Understand the value of your data. Who shares data? What do employees want to share and with who? What tools are used to share? And which tools are safe? In other words, you need data security governance.
Working from home has disrupted the traditional IT security perimeter. With endpoints dispersed across geographies and networks, your organisation’s data and the digital identities of all your employees are your most important digital assets.
Make sure you put tools in place to determine what can be done with your organisation’s data, by who, and when.
4. Get your threat response ready
Put runbooks in place for when the worst happens. Everyone in your organisation needs to know what they need to do, the steps they need to take, and the people you need to speak to.
Consider the tools you need. Businesses don’t need an expensive security tool to see that you have vulnerabilities.
Instead, invest in tools that protect your endpoints, monitor end user behaviour, and add encryption to keep data safe. Monitor the security behaviour of your end users to detect abnormal behaviour, so that your experienced IT teams can investigate and take appropriate action.
One recent story is a lesson to us all. One organisation’s software wasn’t patched and lacked the latest updates. Sounds sloppy, right?

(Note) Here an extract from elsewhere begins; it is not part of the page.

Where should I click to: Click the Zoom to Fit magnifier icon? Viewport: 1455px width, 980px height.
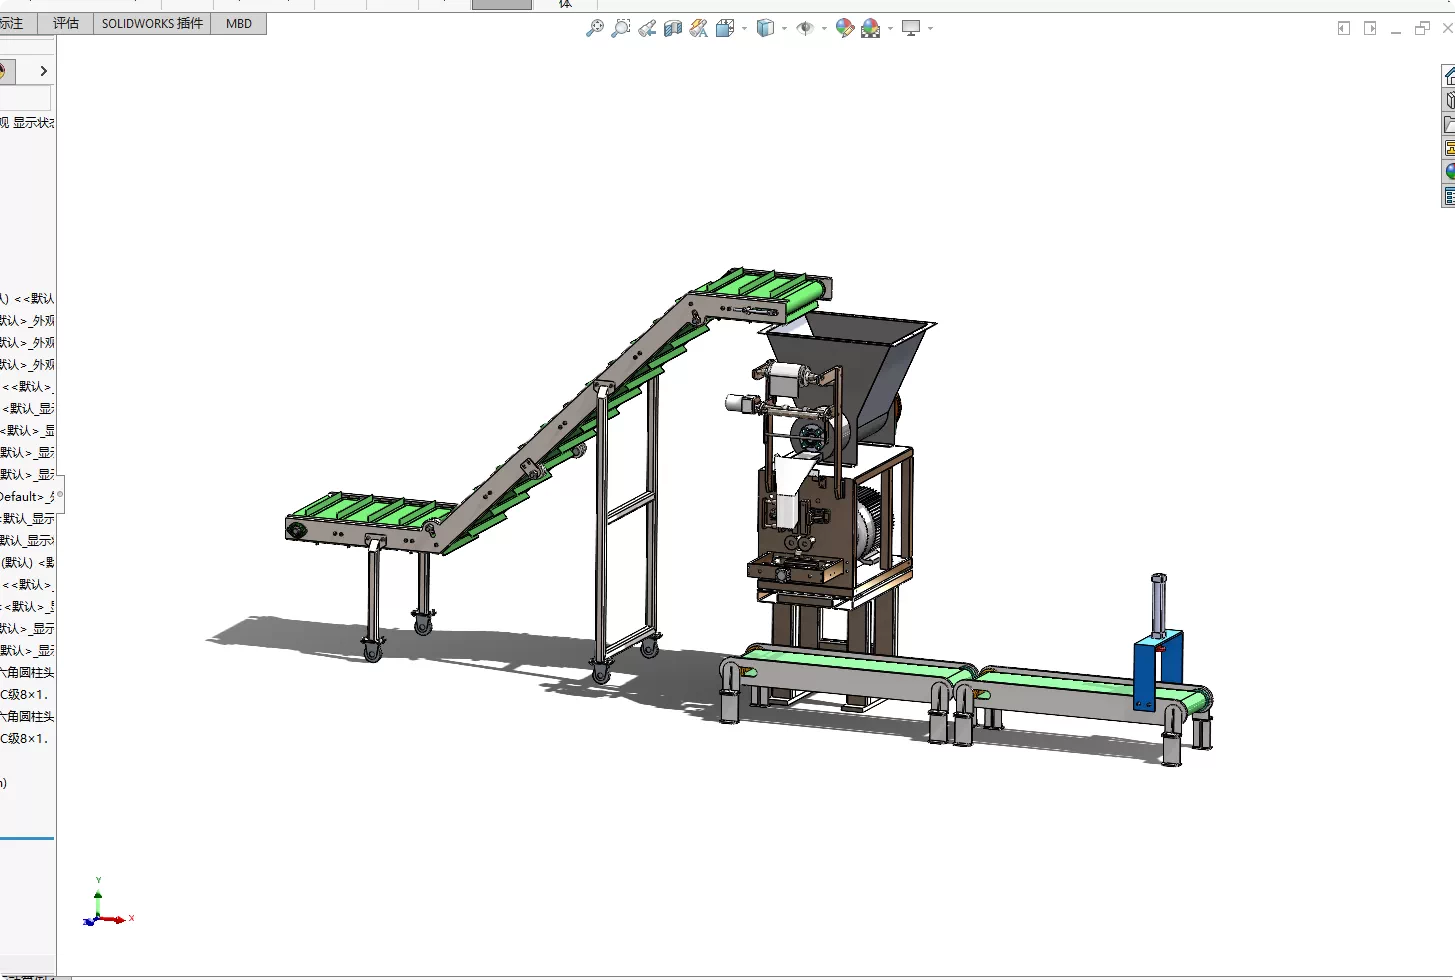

Well, they had a good excuse; the business postponed the updates to avoid downtime. But this left a known vulnerability wide open to hackers, who soon began an email phishing campaign. It didn’t take long for an employee to take the bait and click on a malicious attachment.
The hacker’s fateful payload did nothing more than make the PC run slower, but this meant a call to the IT helpdesk was needed. IT then logged onto the affected computer using credentials with full access privileges to other computers and servers, and the hacker was in.
5. Find the right balance
The eternal dilemma for IT leaders is where to set the security control dial. Too tight a grip over data and software leads to disgruntled users who simply start using their own tools outside of the company’s control.
Too little control and you’ll end up with data leaks and hacks all over the place. There is a third way: understand what your users need the most and make it happen for them in the way they want. Don’t work against them – work with them.
Hackers usually take the path of least resistance. They target the organisations that are least secure. But when they do get into your network or infiltrate a computer (after all, you’re not going to stop every attack), you need to make their life very difficult.
By Arno Zwegers
Arno Zwegers is the security practice lead for Avanade Netherlands. A version of this article appeared on Avanade’s blog.